I know 20 is little too weak flow.
30 is perfect flow?
50 is like too much for shrimps...


So what you guys think? I want to keep 30+ shrimps plus some ottos.
I got my fluval intake sponge ready.


THanks!


----------



## GeToChKn (Apr 15, 2011)

I run 20's on my 10gals no prob. I also run a big air driven sponge filter in it as well for aeration from the filter, more bio-area and the shrimp love sitting on it, picking stuff off. also, it gives me 2 filters each tank so if 1 dies, I still have 1 going and I clean the sponge filter or HOB/Fluval intake sponge on different times.


----------



## i'm a ninja (Aug 2, 2009)

I run AC 30s on my 10 gallons. I like the larger media baskets, its a lot easier to stuff non-aquaclear media in the 30's basket than in the 20's basket. I do turn the filter flow down a little bit though. The price difference is only about $5 if I remember correctly so I always thought it was a no-brainer to to get the 30 instead of the 20.


----------



## Nubster (Aug 9, 2011)

I'd definitely go with the 30 over the 20. The 50 is just a bit much flow for a 10g tank. I'd probably do a sponge though. That's what I am doing in my 10g shrimp tank once it's setup. I am getting ready to go with a two sponge setup in my current 20g shrimp tank.


----------



## Snowflake311 (Apr 20, 2011)

I have a AC 30 and 20 on my 20gal long with shimp. No problems since I put mesh around the intake. I ran one AC20 on a 20 gal and it was Good. I am running the 2 filters to get better water movement so the substrate stays a bit cleaner.
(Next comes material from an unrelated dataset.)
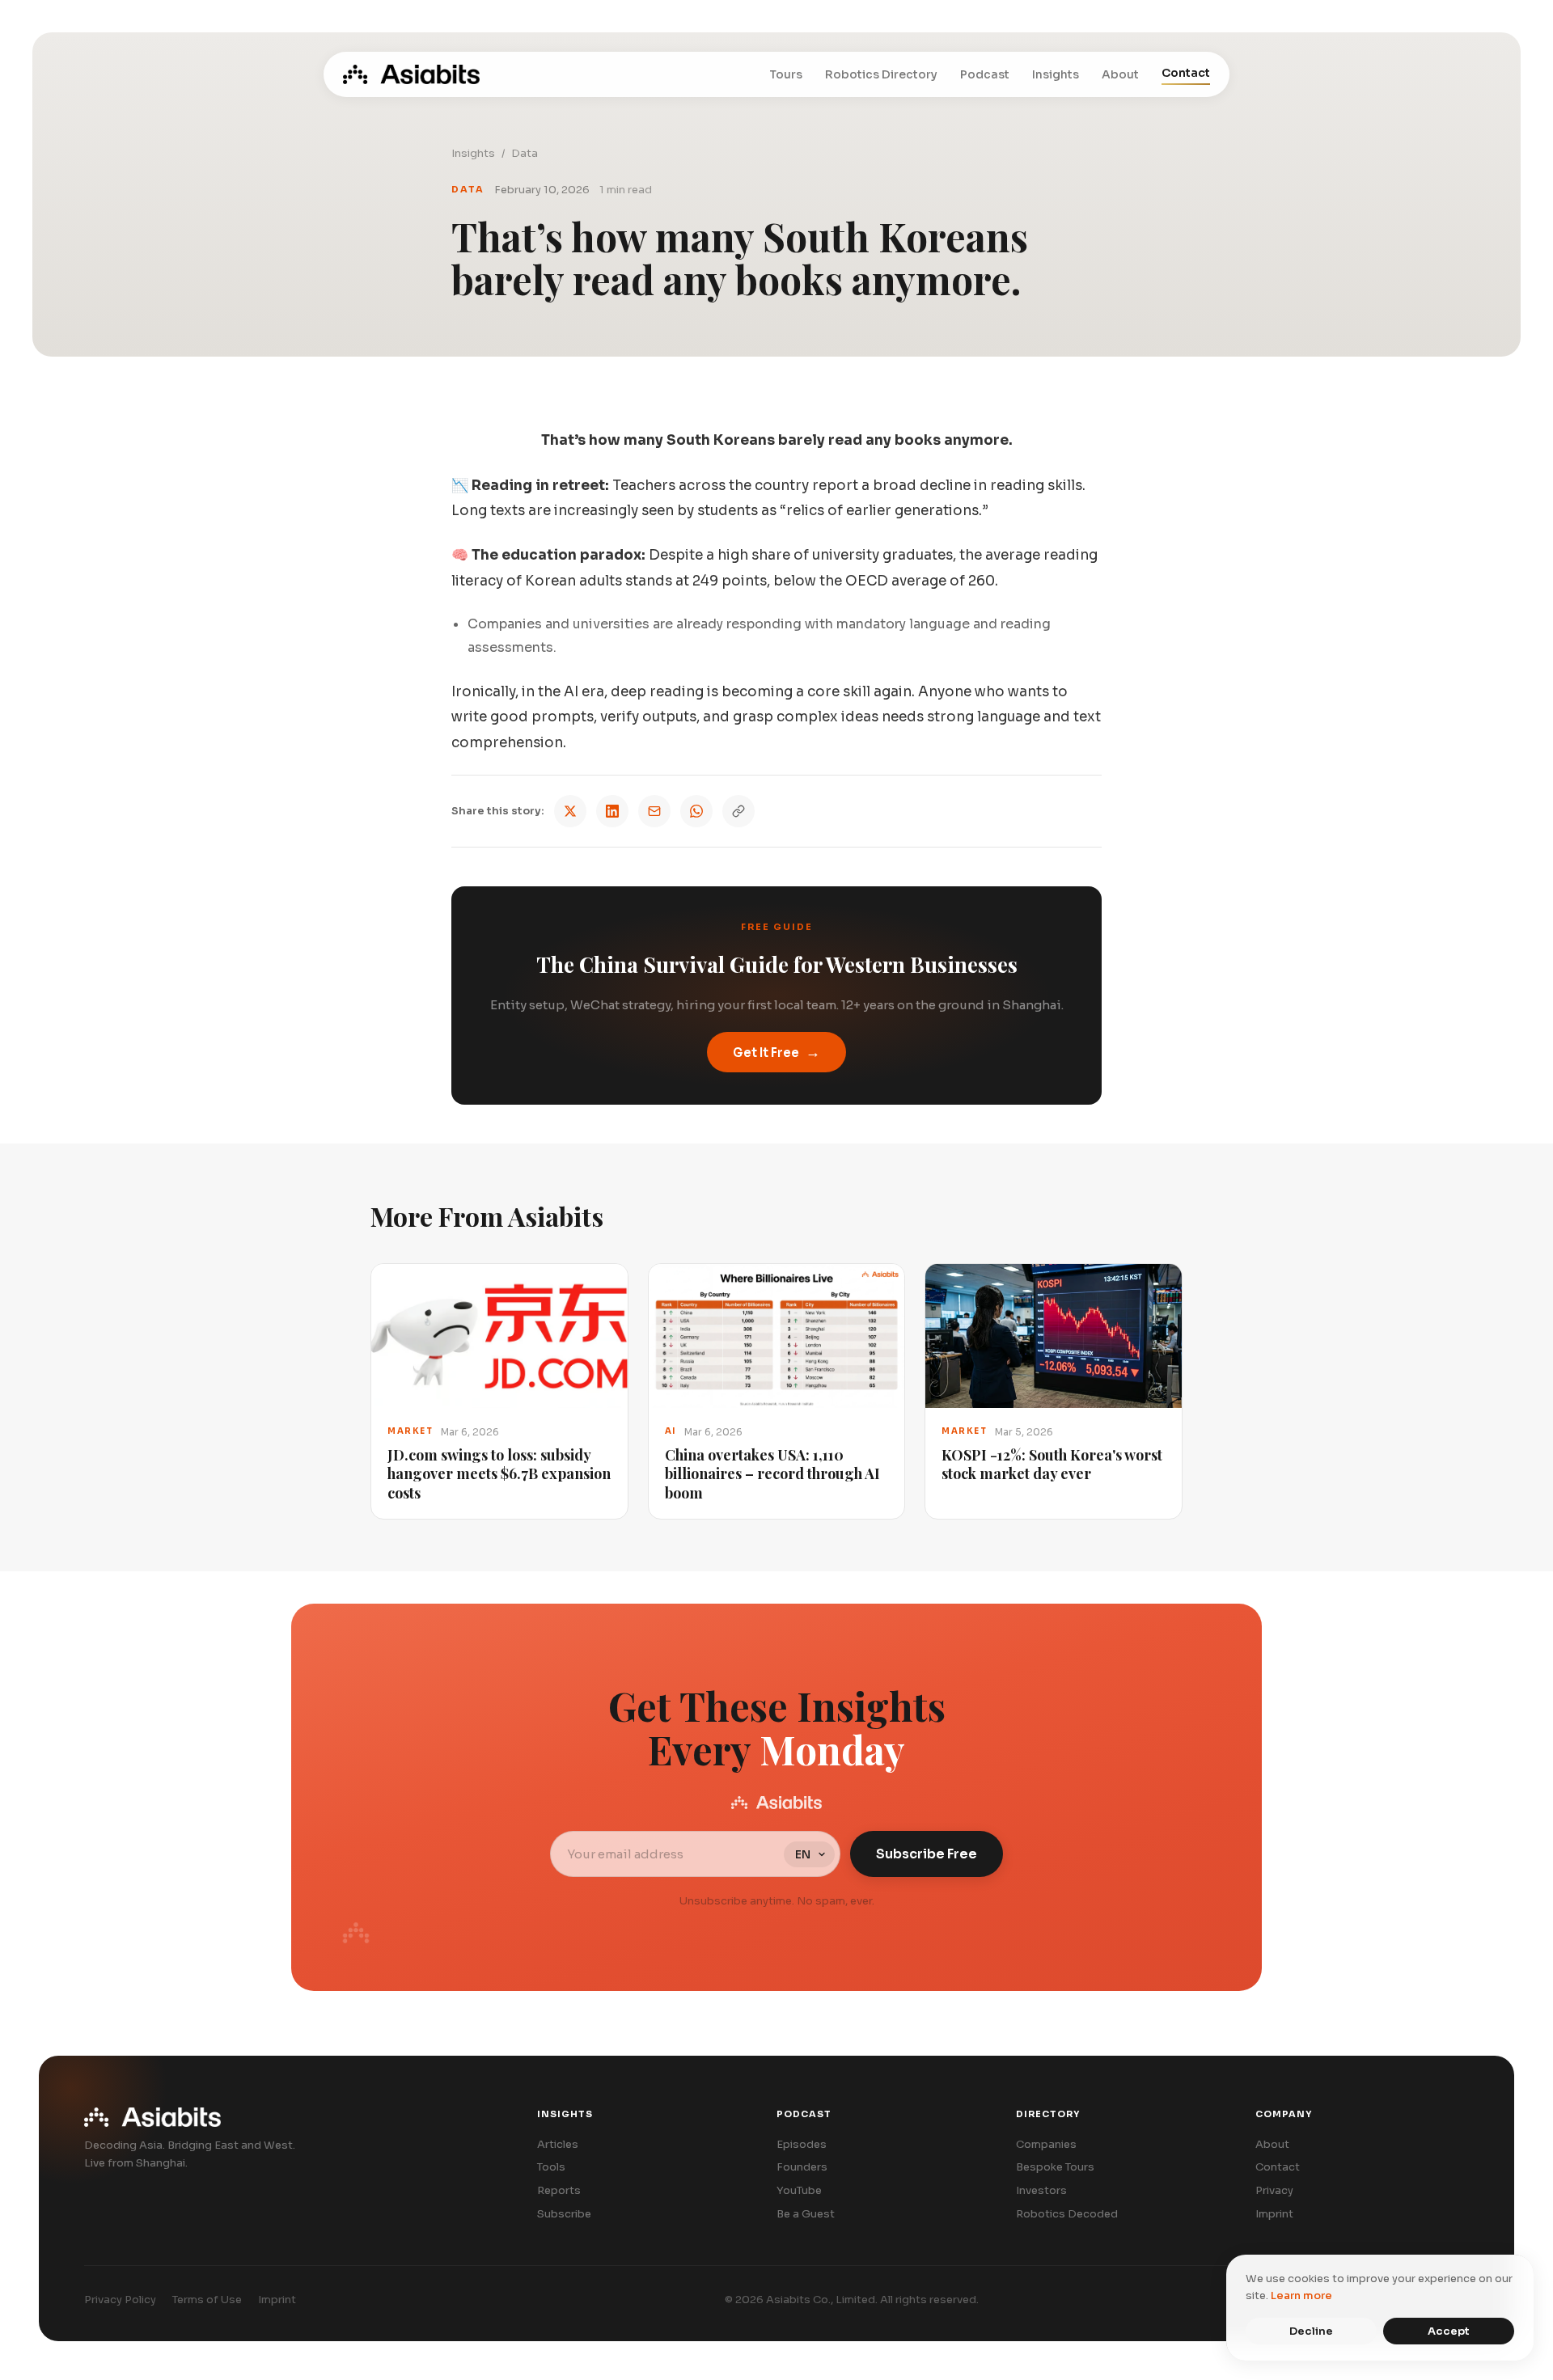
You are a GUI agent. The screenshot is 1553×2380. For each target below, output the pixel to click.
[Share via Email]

I have an AC 70 and 100 on my 100gal. I love these filters. Go with the AC it's s good size for 10-30gal.


----------



## sayurasem (Jun 17, 2011)

ok thanks guys! aquaclear 30 it is. I have the fluval intake sponge ready so that should reduce flow if ever too much..

I was thinking about the sponge + air pump filter but it looks kinda ehh... plus they make loud bubble/ water agitation sound? (its in my bed room hehe).


----------



## In.a.Box (Dec 8, 2011)

the bigger the better...


----------



## sayurasem (Jun 17, 2011)

In.a.Box said:


> the bigger the better...


This is my goal... but its shrimp only tank, 50 going to blow the shrimp away lol


----------



## GeToChKn (Apr 15, 2011)

sayurasem said:


> This is my goal... but its shrimp only tank, 50 going to blow the shrimp away lol


Don't tell that to my crystals in the 20gal with a Eheim Pro 2 2026. lol.


----------



## In.a.Box (Dec 8, 2011)

sayurasem said:


> This is my goal... but its shrimp only tank, 50 going to blow the shrimp away lol


use a sponge on the intank.

control the flow ...turn it to low ...


----------



## Java Moss (Jan 17, 2011)

50 isn't going to bother much. Put to low setting and should be fine. Have a 50 on my 20 and the flow is barely noticable on the water surface.
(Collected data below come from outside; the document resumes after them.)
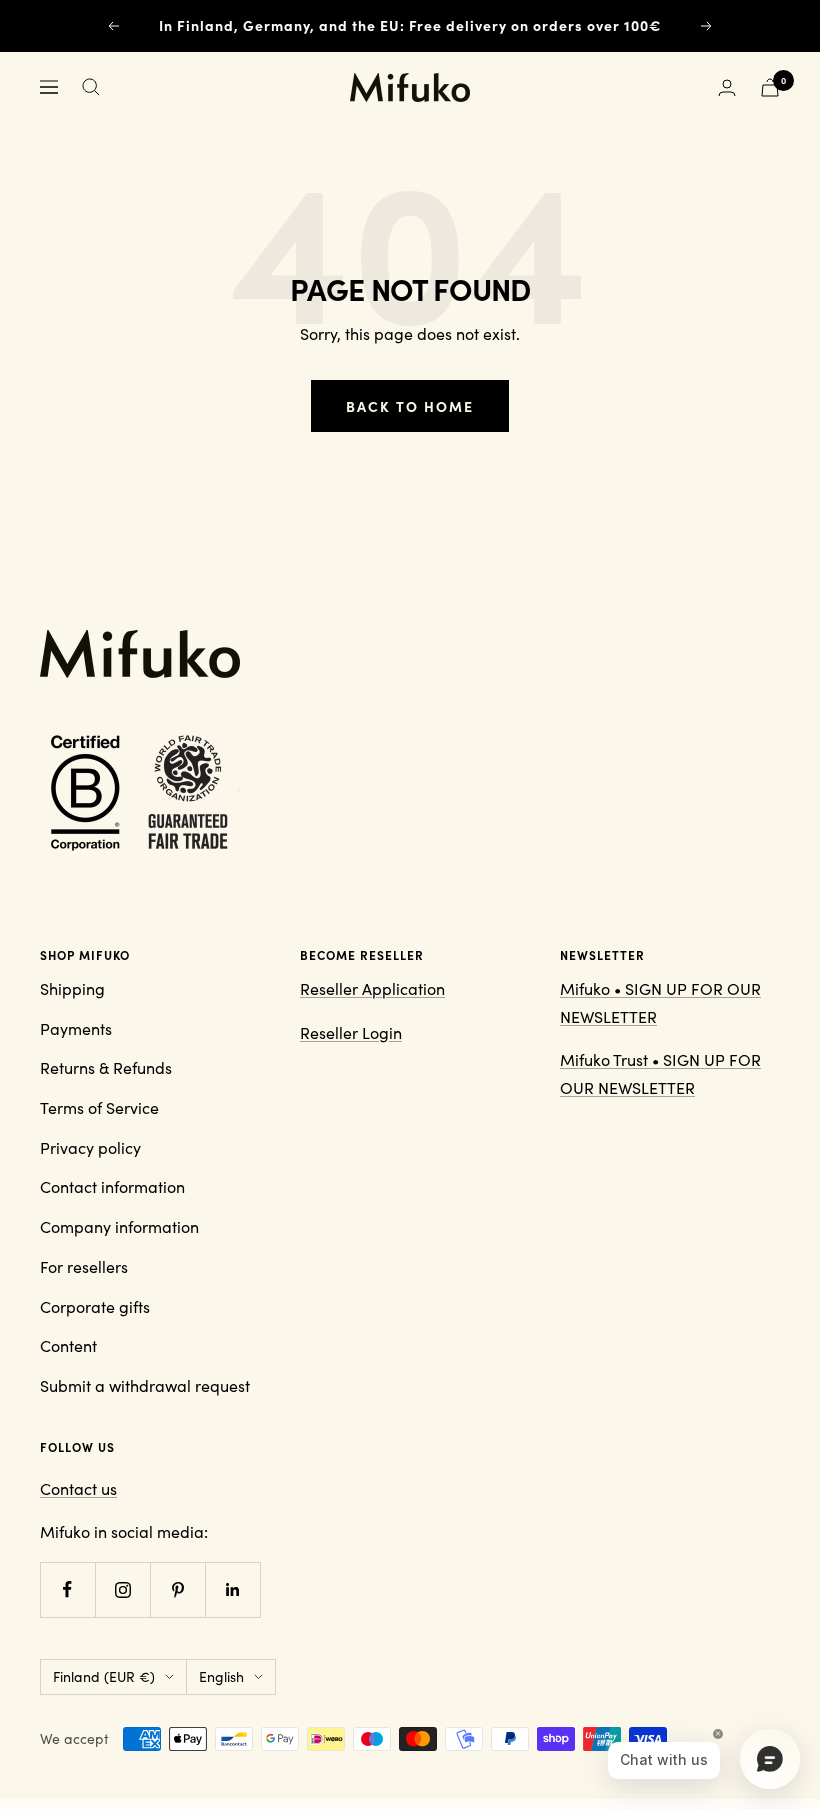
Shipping (72, 988)
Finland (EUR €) (104, 1676)
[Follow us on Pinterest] (177, 1589)
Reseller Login (351, 1032)
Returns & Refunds (106, 1067)
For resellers (84, 1266)
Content (68, 1345)
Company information (119, 1226)
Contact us (78, 1488)
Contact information (112, 1186)
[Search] (91, 87)
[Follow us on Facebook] (67, 1589)
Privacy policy (90, 1147)
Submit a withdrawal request (145, 1385)
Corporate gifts (95, 1306)
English (221, 1676)
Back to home (410, 406)
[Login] (727, 87)
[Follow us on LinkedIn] (232, 1589)
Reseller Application (372, 988)
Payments (76, 1028)
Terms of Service (99, 1107)
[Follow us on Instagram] (122, 1589)
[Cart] (770, 87)
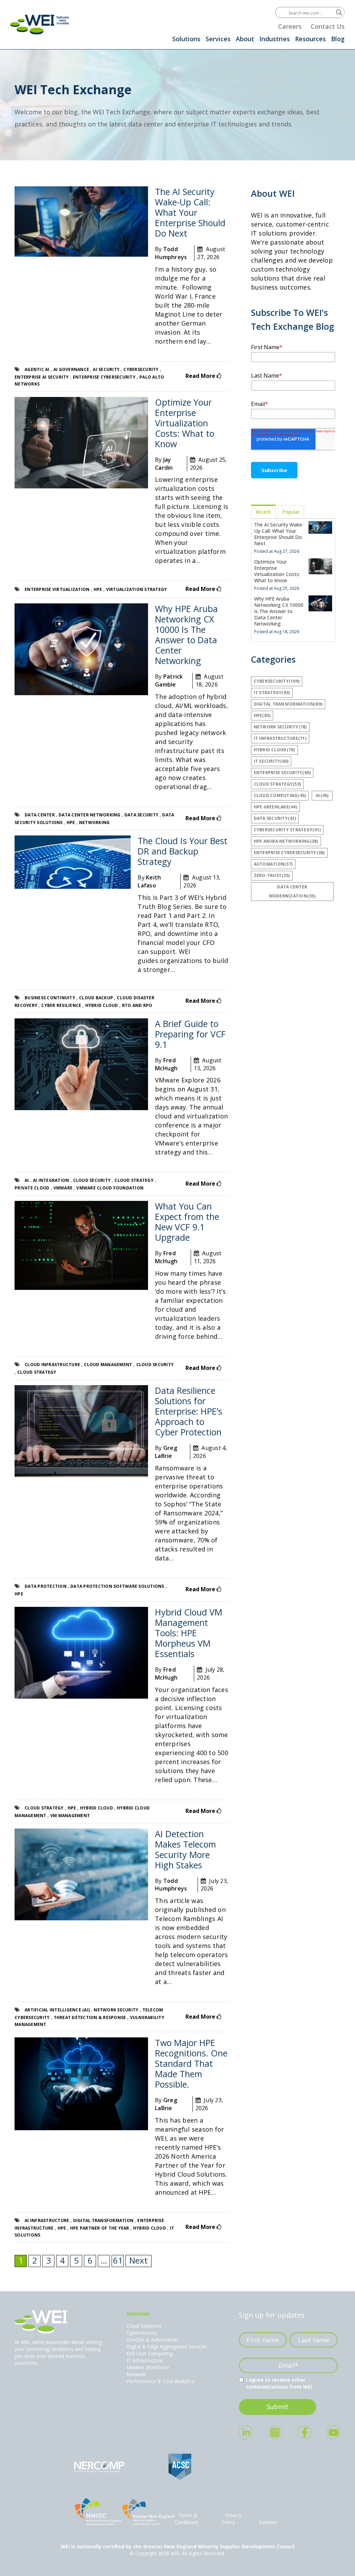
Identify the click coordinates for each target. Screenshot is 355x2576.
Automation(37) (273, 864)
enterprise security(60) (282, 773)
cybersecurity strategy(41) (287, 830)
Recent (263, 511)
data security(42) (275, 818)
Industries (274, 38)
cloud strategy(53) (277, 784)
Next (138, 2260)
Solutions (186, 38)
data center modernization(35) (292, 891)
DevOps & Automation (152, 2339)
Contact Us (328, 26)
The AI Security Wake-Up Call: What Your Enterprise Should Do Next (190, 212)
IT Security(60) (271, 761)
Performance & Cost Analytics (160, 2381)
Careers (290, 26)
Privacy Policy (231, 2518)
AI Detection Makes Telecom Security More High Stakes (185, 1849)
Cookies (268, 2522)
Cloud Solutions (144, 2325)
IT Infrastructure (145, 2360)
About (245, 38)
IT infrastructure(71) (280, 738)
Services (218, 38)
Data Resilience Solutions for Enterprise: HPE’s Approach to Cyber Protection (188, 1411)
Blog (338, 38)
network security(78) (280, 727)
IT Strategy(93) (272, 693)
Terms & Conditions (186, 2518)
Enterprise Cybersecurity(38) (289, 853)
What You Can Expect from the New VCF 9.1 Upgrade (187, 1221)
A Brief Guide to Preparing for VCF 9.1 (190, 1034)
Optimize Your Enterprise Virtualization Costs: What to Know (184, 423)
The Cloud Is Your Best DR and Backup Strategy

Plus, if you decide to upgrade later on, the 50 will cover it.


----------



## freph (Apr 4, 2011)

Got a 30 from Amazon today for my new 10g and it's at least alright flow imo. Good for a NPT I'd assume which is what I'm doing. Not sure about other setups where mulm needs to be disturbed.


----------



## Michiba54 (Nov 24, 2011)

I wouldn't waste my money on an AC filter smaller then 50. The smaller one seem like junk, plus I don't think a 50 would bother your shrimp honestly.


----------



## talontsiawd (Oct 19, 2008)

I find a 50 is more flow than I would like on a 10.


----------



## fresh.salty (Jul 2, 2010)

Just don't clean the pre-filter sponge, that'll keep the flow down. But on my AC's you can hear it struggling some when it's dirty. Without the prefilter my experience is about half the shrimp that get sucked in survive the ordeal. lol


----------



## sayurasem (Jun 17, 2011)

fresh.salty said:


> Just don't clean the pre-filter sponge, that'll keep the flow down. But on my AC's you can hear it struggling some when it's dirty. Without the prefilter my experience is about half the shrimp that get sucked in survive the ordeal. lol



will this put pressure on the motor? I was thinking 50 because I could put more cocoa puff in it... 
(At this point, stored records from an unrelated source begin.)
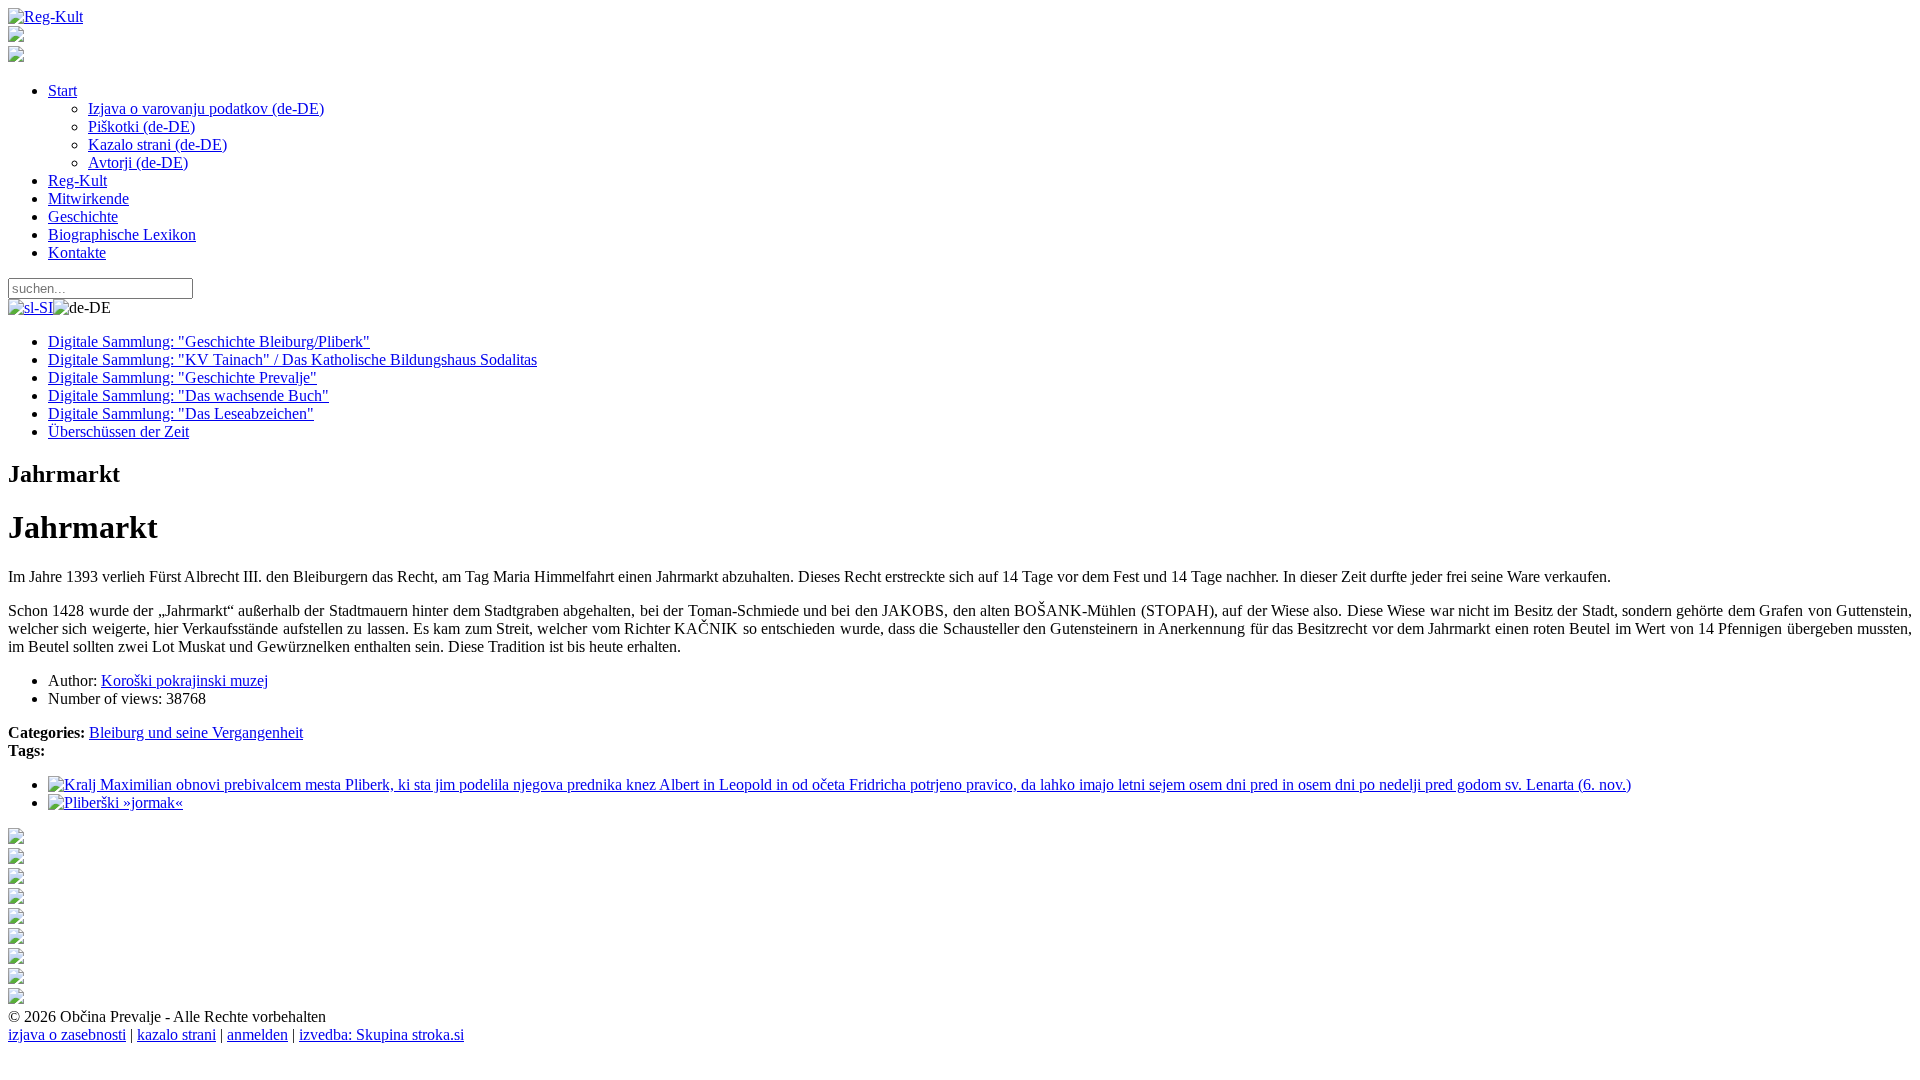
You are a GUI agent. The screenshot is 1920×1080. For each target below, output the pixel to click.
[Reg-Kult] (45, 16)
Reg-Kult (77, 180)
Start (62, 90)
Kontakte (77, 252)
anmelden (257, 1034)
I wander if petco/ petsmart take returns for filter? I wanna buy both 30 and 50 and test which one is perfect one.


----------



## fresh.salty (Jul 2, 2010)

I don't know what it does to the filter when the pre-filter clogs but it does make more noise when it is.

Petsmart will take anything back for any reason. Save the receipt and all packaging. But I'm not a fan of that policy since in this case it will cost them money for you to try and then decide. But it's their policy so they have to live with it.


----------



## sayurasem (Jun 17, 2011)

fresh.salty said:


> I don't know what it does to the filter when the pre-filter clogs but it does make more noise when it is.
> 
> Petsmart will take anything back for any reason. Save the receipt and all packaging. But I'm not a fan of that policy since in this case it will cost them money for you to try and then decide. But it's their policy so they have to live with it.



this is why... I was gunna do it.. but nahh i feel guilty inside ahah

** If it were Walmart will do any day lol


----------



## fresh.salty (Jul 2, 2010)

sayurasem said:


> ** If it were Walmart will do any day lol


So you're the guy that buys photo quality printer paper, removes the good stuff and replaces it with 20# bond and returns it. 

lol


----------



## GeToChKn (Apr 15, 2011)

fresh.salty said:


> So you're the guy that buys photo quality printer paper, removes the good stuff and replaces it with 20# bond and returns it.
> 
> lol


Or the xbox with a red ringed xbox, or worse, an xbox case full of rocks? lol.


----------



## sayurasem (Jun 17, 2011)

muhahahahahahahaha


----------